McDonald's Streit mit dem Bildungsbürgertum

Mühevolle Arbeit mit dürftigem Lohn: Dafür steht im Englischen die Vokabel "McJob". Nun ist sie in ein Wörterbuch aufgenommen worden. Jim Cantalupo, McDonald's-Chef mit Absatzproblemen, hält das für einen "Schlag ins Gesicht" aller Angestellten.

Chicago - Der Begriff McJob war eines von 10.000 Wörtern, das neu in die jüngste Ausgabe des Merriam-Webster's Collegiate Dictionary aufgenommen wurden. Ein McJob stehe für eine "schlecht bezahlte Arbeit ohne Aufstiegschancen", heißt es in dem Eintrag.

Nun hat der CEO von McDonald's , Jim Cantalupo, einen offenen Brief an die Herausgeber des Wörterbuches geschrieben.
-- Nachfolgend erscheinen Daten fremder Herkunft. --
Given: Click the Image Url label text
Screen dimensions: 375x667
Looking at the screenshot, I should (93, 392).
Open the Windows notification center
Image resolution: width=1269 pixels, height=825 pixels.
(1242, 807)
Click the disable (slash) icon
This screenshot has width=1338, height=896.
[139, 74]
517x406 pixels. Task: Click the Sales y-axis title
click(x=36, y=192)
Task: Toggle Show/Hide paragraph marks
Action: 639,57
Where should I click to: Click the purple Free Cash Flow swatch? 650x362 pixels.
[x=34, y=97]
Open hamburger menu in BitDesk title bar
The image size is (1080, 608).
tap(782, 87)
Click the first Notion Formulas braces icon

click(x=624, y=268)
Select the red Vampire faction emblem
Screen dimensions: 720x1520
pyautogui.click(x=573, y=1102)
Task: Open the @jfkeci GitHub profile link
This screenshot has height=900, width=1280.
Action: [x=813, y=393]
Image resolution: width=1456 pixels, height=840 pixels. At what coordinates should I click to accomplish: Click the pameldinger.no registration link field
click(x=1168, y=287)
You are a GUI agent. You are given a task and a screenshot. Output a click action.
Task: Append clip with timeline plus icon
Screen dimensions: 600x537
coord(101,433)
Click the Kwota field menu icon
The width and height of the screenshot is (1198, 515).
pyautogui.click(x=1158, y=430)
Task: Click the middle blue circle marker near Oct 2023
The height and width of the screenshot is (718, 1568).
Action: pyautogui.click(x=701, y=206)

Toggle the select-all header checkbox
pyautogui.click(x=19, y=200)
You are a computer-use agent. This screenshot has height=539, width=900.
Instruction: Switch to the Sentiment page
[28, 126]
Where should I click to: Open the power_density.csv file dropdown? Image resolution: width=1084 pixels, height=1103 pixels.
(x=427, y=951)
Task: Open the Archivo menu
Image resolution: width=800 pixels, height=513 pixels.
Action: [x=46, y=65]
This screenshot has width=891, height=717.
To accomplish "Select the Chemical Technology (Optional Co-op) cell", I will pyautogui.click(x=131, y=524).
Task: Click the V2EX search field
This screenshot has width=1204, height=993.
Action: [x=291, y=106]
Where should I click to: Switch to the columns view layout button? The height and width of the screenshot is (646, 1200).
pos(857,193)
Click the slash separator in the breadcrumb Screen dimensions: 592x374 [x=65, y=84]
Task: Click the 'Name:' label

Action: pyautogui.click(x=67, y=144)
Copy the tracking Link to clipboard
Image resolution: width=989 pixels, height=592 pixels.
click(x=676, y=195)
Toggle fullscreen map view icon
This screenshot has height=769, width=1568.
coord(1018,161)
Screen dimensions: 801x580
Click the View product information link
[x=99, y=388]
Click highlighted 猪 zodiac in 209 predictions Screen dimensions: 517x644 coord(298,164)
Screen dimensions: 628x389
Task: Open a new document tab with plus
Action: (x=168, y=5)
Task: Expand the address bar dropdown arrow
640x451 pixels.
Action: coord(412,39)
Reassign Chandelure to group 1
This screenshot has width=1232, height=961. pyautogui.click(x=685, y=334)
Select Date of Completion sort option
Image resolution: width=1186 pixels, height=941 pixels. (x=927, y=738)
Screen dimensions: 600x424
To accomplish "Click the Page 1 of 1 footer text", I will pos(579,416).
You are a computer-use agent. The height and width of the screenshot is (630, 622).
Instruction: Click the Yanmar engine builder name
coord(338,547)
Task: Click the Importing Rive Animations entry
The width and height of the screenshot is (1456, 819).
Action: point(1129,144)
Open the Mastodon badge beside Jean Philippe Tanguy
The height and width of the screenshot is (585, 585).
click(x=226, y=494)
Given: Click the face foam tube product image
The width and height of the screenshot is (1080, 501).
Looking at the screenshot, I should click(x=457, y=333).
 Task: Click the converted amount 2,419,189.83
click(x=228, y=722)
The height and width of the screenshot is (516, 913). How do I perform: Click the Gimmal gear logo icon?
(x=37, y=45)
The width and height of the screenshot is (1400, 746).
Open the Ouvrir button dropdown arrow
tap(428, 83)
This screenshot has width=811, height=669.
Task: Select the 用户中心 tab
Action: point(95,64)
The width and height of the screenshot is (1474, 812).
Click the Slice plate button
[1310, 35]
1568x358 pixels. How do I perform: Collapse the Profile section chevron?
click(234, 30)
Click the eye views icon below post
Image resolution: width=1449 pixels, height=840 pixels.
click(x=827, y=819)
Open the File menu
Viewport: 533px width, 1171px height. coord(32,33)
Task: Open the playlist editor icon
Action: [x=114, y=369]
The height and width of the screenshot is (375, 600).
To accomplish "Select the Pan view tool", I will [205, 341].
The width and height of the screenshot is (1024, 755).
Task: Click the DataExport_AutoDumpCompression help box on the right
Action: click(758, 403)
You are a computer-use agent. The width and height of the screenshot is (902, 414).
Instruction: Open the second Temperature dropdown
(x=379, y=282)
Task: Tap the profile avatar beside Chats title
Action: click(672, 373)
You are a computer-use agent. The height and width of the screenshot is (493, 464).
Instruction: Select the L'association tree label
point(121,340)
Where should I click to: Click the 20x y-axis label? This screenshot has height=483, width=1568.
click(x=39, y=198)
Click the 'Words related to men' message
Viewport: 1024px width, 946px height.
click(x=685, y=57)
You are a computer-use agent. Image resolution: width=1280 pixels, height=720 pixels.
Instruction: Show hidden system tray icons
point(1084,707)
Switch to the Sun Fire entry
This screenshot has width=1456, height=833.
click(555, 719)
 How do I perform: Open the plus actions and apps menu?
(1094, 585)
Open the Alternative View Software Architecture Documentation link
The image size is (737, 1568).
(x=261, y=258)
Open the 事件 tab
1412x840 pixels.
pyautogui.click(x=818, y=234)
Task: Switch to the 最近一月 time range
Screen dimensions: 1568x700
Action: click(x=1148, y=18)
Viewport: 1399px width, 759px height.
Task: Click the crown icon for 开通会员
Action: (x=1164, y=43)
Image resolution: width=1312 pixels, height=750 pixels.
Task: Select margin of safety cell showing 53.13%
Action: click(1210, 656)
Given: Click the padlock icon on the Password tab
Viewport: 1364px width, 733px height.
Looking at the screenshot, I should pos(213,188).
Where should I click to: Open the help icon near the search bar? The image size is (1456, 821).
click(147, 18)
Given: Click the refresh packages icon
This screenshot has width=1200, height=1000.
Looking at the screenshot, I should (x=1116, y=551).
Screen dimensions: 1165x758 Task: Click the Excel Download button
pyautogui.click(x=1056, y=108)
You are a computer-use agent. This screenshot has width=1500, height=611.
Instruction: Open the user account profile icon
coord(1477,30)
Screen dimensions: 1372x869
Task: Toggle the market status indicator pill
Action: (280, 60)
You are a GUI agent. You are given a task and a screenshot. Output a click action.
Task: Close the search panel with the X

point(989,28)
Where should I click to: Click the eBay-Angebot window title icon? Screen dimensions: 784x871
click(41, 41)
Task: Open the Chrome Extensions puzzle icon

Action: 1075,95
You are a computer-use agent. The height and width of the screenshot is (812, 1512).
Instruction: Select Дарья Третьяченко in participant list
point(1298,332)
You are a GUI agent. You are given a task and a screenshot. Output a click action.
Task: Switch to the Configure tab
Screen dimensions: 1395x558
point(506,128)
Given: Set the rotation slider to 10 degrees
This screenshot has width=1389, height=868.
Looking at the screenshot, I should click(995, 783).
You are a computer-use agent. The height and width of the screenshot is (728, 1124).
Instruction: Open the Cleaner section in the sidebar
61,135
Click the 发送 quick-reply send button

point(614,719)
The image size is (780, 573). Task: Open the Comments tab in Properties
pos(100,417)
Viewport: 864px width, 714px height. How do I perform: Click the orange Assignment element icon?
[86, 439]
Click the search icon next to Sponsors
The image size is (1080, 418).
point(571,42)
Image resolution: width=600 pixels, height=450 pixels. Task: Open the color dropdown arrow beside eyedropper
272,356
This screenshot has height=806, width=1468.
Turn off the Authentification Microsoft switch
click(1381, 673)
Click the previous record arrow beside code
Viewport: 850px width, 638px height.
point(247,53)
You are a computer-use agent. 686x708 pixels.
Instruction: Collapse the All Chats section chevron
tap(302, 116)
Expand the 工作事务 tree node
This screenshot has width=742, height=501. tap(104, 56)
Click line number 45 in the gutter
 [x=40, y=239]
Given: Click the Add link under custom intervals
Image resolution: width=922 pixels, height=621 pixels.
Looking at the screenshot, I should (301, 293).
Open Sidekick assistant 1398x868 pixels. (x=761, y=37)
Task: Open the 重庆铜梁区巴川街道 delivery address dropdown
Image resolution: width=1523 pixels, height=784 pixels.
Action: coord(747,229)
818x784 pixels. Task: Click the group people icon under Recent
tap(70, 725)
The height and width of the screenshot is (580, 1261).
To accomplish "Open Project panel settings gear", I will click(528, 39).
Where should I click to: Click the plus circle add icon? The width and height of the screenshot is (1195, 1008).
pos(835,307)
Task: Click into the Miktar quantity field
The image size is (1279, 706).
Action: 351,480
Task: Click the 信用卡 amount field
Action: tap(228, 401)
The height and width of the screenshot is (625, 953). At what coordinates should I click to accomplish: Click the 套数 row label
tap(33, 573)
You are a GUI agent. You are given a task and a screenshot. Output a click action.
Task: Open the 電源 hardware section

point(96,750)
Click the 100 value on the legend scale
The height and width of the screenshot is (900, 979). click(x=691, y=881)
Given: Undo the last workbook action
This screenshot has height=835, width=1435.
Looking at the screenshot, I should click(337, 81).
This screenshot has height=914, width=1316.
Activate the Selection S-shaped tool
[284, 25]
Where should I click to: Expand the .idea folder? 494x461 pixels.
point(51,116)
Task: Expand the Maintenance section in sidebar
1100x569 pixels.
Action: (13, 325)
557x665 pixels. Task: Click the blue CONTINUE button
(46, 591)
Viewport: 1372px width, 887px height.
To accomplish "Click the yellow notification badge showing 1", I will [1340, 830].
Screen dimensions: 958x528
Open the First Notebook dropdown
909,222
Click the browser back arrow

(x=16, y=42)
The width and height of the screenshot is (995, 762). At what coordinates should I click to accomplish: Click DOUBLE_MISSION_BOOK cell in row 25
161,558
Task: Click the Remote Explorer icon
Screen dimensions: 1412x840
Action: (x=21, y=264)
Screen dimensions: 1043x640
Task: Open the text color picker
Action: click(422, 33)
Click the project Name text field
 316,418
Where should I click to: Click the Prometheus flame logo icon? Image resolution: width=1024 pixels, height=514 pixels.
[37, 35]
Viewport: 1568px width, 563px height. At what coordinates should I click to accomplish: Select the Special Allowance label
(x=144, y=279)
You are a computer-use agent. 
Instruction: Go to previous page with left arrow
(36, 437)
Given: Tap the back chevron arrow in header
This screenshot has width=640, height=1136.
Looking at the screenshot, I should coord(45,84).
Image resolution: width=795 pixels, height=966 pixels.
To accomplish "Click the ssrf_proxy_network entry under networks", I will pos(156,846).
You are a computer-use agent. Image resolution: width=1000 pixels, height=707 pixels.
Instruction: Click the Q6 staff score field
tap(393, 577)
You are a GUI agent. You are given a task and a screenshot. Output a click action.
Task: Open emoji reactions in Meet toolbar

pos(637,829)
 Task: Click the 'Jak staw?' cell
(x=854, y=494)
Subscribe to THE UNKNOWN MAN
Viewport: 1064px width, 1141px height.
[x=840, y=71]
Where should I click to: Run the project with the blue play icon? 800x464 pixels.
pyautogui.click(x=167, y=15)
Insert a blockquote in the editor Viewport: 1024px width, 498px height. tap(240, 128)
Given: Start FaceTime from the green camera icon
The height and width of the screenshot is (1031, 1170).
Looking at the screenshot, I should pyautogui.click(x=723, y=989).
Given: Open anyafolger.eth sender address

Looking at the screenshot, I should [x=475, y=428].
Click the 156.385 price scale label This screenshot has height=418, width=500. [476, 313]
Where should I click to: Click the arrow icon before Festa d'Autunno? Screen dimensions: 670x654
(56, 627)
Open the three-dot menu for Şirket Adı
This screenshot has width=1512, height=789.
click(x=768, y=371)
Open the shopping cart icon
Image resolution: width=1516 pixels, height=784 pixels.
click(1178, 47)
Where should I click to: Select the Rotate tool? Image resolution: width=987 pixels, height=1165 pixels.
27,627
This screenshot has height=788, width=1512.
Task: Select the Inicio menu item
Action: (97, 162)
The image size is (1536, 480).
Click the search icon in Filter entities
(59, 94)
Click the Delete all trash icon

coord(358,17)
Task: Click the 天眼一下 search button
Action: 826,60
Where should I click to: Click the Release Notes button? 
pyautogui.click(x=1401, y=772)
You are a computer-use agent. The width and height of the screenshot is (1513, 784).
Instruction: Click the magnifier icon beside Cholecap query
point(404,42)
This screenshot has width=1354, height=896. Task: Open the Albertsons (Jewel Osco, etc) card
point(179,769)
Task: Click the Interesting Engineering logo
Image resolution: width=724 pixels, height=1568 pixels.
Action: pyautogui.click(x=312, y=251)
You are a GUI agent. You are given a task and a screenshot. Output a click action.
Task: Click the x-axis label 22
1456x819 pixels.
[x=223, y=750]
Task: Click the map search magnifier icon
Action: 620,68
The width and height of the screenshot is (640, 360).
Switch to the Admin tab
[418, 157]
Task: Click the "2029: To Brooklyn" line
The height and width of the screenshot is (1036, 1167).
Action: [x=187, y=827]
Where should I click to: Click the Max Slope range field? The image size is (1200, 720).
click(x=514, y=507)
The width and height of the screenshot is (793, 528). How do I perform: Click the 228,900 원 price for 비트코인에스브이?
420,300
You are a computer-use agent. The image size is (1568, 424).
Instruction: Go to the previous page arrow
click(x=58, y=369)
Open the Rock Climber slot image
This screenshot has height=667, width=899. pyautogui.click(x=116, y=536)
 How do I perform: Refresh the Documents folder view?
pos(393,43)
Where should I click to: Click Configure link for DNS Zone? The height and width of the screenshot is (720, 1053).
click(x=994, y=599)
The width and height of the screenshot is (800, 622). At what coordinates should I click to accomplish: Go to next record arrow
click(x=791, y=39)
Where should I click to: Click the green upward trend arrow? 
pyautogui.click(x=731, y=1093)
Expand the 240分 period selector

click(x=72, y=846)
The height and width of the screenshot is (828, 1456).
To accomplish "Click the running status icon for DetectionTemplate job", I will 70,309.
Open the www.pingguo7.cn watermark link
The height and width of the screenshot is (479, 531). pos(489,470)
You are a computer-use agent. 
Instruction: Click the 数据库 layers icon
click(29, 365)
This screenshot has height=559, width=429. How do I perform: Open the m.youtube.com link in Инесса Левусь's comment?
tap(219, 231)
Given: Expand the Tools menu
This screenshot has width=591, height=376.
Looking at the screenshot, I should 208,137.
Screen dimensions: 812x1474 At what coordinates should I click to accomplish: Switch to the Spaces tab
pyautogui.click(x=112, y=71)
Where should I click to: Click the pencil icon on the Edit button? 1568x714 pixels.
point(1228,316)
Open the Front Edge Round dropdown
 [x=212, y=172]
Cantalupo klagt, die Aufnahme der Vokabel sei ein "Schlag ins Gesicht" für alle zwölf Millionen Männer und Frauen, die in der amerikanischen Restaurantbranche arbeiten. Der Begriff und seine Definition stellten die Arbeitsbedingungen bei McDonald's und seinen Konkurrenten völlig falsch dar.

Diskreditiere nie den McDonald's-Weg

Im Übrigen hätten viele der 1000 Männer und Frauen, denen heute eine McDonald's-Filliale gehört, früher einmal als einfache Bedienung begonnen. Cantalupo schreibt: "Im Namen jeder Person, die mit Stolz bedient, Essen kocht, Geschirr abwäscht, sollten wir übereinkommen, diesem Begriff nicht noch weiter Verwendung zu gewähren."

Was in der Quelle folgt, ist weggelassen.